Blue is always the colour infographics and pictures selected for veins and red the one for arteries. Why? So as to explain this, we need to start with the basics: arteries transport oxygenated or clean blood whereas veins are responsible to carry deoxygenated or “dirty” blood. Let’s explain it in detail. When we breathe, we take oxygen which directly goes into the lungs. There, capillaries (tiny blood vessels) take this oxygen and transfer it to arteries. The heart pumps the “clean” blood to tissues and organs, oxygenating them, and veins receive the already-used blood. This blood that runs through the veins, carries CO2 (carbon dioxide), that we get rid off when we exhale. And this is one reason why pictures always show red and blue, to make that difference. But this is not the answer to the question. The deoxygenated blood indeed has lower levels of oxygen than the oxygenated one, but it is still red (running blood and wounds are not blue, are they?).

However, when you look at your veins, they look purple, blue or even green. The appearance of this colour is related to light. If they are blue, it means that the light colour reflected by the veins is blue and that they absorb the rest of the colours. Also remember, that veins are in the outside and arteries in the  inside, in the circulatory system. This is, veins are closer to the skin. Moreover, red light scatters much more than blue, and blue light is less tissue penetrating than red. So, gathering up all this information, this is what happens: (1) light goes through the skin till it reaches the veins. (2) Veins highly absorb red light and (3) mainly reflect blue light. Below, you can observe this process in a picture.

Skin absorption of light
Light penetration in skin

And this is a good summarizing video:

Different blood colours

After answering these questions related to human blood, I would like to ask you something: do you think all animals have the same blood colour? If your answer were no, you guessed it! There are lots of different blood colours, but the most common ones are those displayed in the next picture:

Blood colours in animals
Chemistry of the different colours of blood

And as you can see, those are the colours from the title. Let’s see why is the colour different, what is the functionality of these other colours and if this kind of blood can also transport oxygen.


Some other animals such as spiders, crustaceans, some molluscs, octopus and squids, have blue blood. In this case, their blood has a copper compound called haemocyanin. This complex is blue when oxygenated and colourless when deoxygenated. The horseshoe crab has this blue blood, which is so valuable that a quart of it can be sold for $15,000. Why is this happening? Their blood contains a special clotting agent, which is used for many pharmaceutical companies in vaccines. It could be a solution for COVID-19 vaccine, but what could be the consequences? Check National Geographic article.

If you want to get more information about this, I recommend you to watch the next video.

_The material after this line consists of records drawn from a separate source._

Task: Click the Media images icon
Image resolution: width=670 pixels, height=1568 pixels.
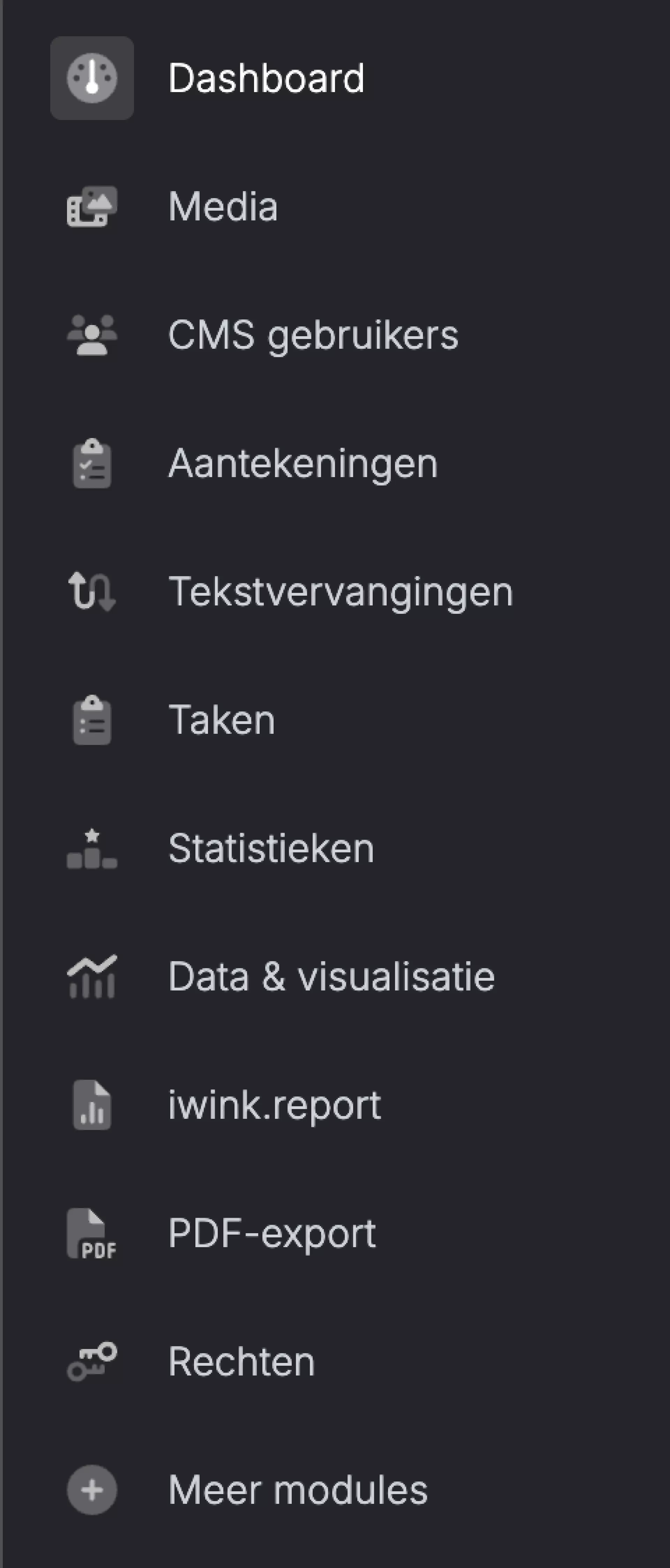Action: [x=92, y=207]
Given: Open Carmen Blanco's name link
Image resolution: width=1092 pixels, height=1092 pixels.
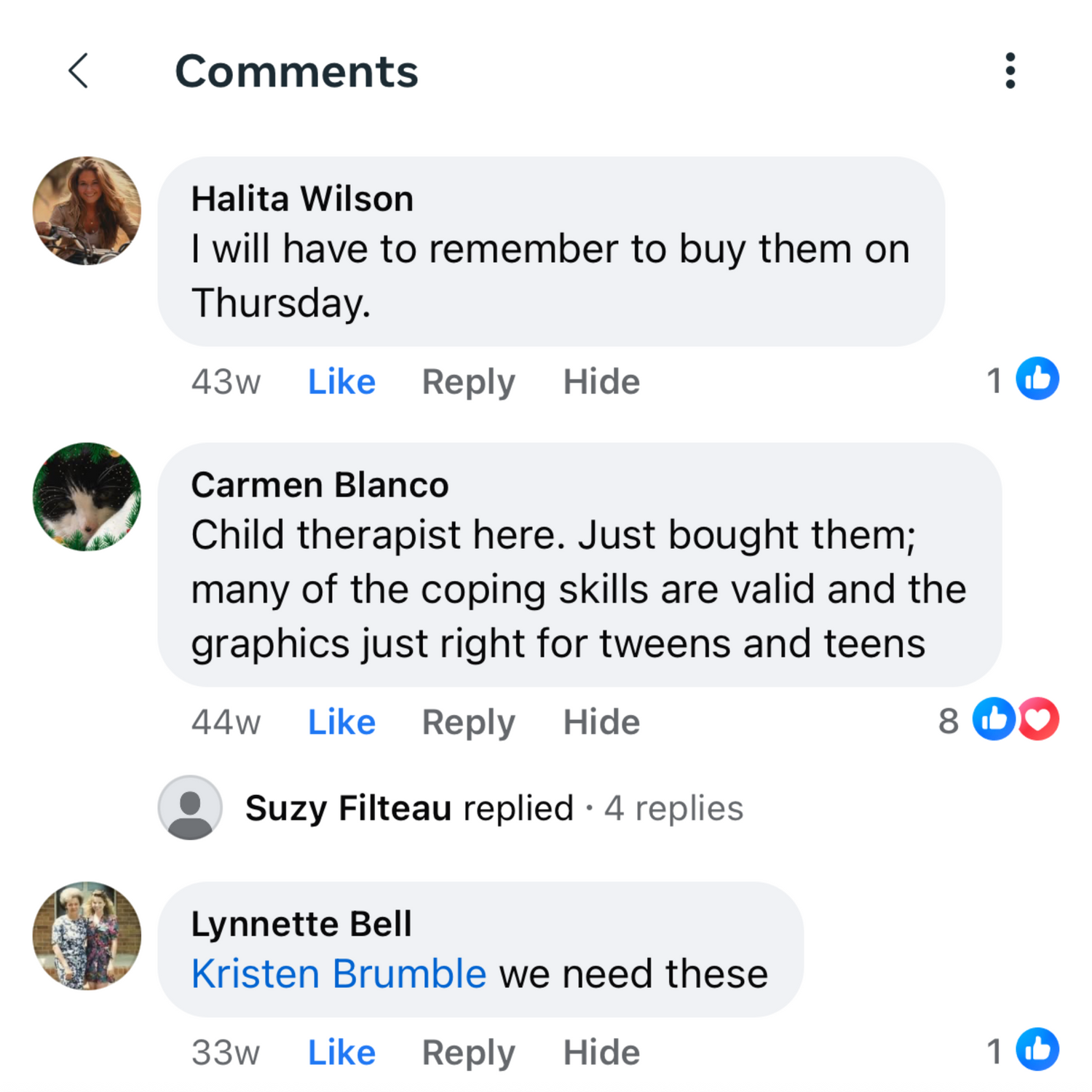Looking at the screenshot, I should point(320,485).
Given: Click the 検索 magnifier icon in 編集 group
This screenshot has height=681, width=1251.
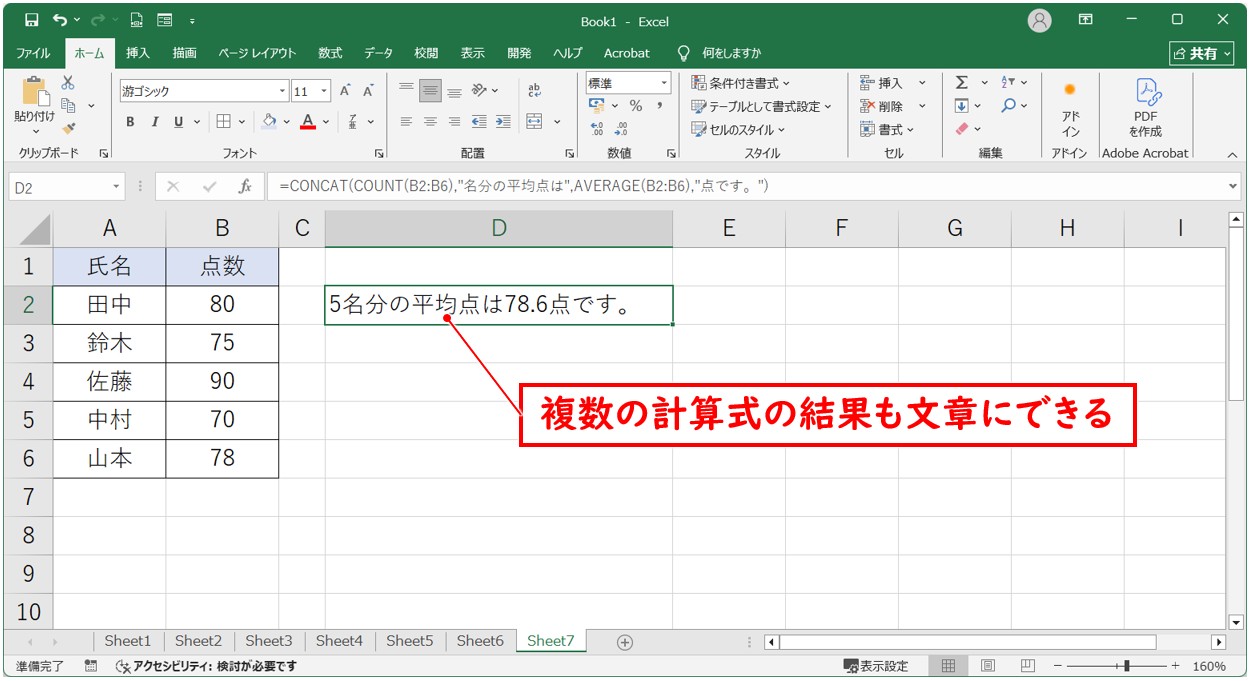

Some worms, leeches and marine worms have green blood. This is due to chlorocruorin, an iron complex similar to haemoglobin. However, this compound is not found in the cells, unlike haemoglobin. It is green when oxygenated and could turn red in higher concentrations.


Brachiopods, penis worms and peanut worms have purple blood. A compound called haemerythrin gives the purple colour when oxygenated, although it is colourless when deoxygenated. This compound is not as efficient as haemoglobin at oxygen transport.


Finally, there are some animals with yellow blood such as beetles, sea squirts and sea cucumber. The pigment that gives this colour is haemovanabine, a vanadium-based compound, whose function of this compound is not oxygen transport, although it remains still unknown.

As you can see, red is not the only colour of blood. Now, when you hear about blue blood and princess, I am sure you will think differently.